The game is designed for two to four players, and revolves around creating the most crushing, bizarre, appalling series of grotesqueries and accidents possible for your characters—while your opponents try to play cards like “Was Delighted by Ducklings” to remove some of your negative points. (Which are actually good, in this context.)
If you like card games, story-telling, and puns, Gloom will delight. Because, you see, it’s not just about playing misfortunes and pleasant circumstances strategically before offing your characters at the height of their misery: it’s also about narratives. The game suggests (though doesn’t require—still, it makes things much more fun) that the players must make up stories to justify how a character could go from “Was Married Magnificently” to “Was Shunned by Society” in one fell swoop. The rounds can go quite long when the stories come in, but it’s tons of fun; for writers, especially, I suspect this game is extra-enjoyable. (In this household, we implement a rule of “the more absurd, the better,” while still requiring a modicum of narrative logic.)
The structure of the game is relatively simple; while it’s suggested for players 13 and up, I can see playing with a younger audience that has a morbid sense of humor and an appreciation for stories. However, rule-structure aside, the stacking mechanisms of the cards are both innovative and kind of maddening. The cards themselves are translucent grey plastic with text and effects printed on them; they’re designed to be layered without covering up anything important, and also so that certain effects visually cover up others, etc. However, the plastic cards are also extremely slippery. I’ve been known to drop the decks in a fluttery mass when trying to shuffle, and it’s easy to knock a whole small stack willy-nilly by breathing on them wrong.
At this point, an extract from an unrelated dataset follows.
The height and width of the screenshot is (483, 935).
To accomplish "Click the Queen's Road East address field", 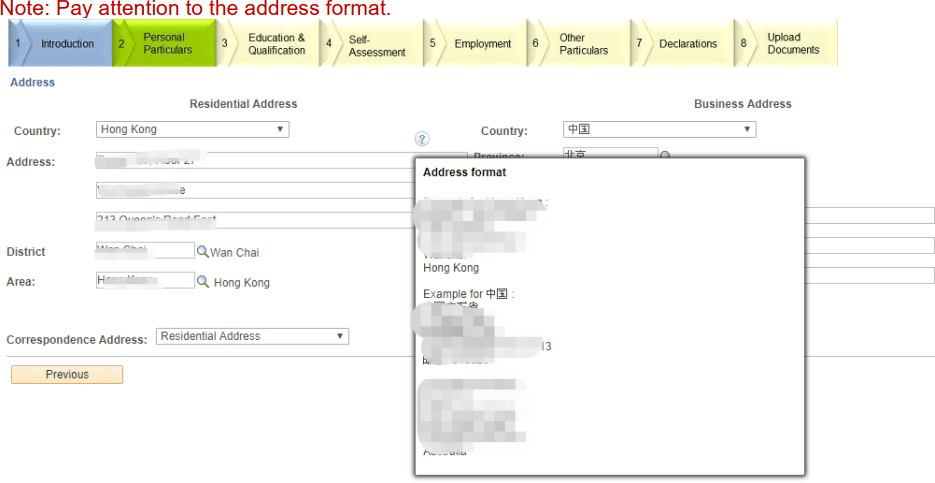I will [x=255, y=220].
Still, despite the minor design flaw, a game that revolves around Edward Gorey-esque art and language puns, the narrative ruin of strange high-Gothic families, and getting to tell over-the-top, campy, silly stories as the plays go by—that’s quite a lot of fun. It’s a good change-up from the usual rounds of Risk or Munchkin, and offers the chance for some hilarious stories. With the right group of players, Gloom is a great way to spend a snow day, and I’m glad I got my hands on it.
In the end: sometimes you’re delighted by ducklings, and sometimes you get the pox. These things happen.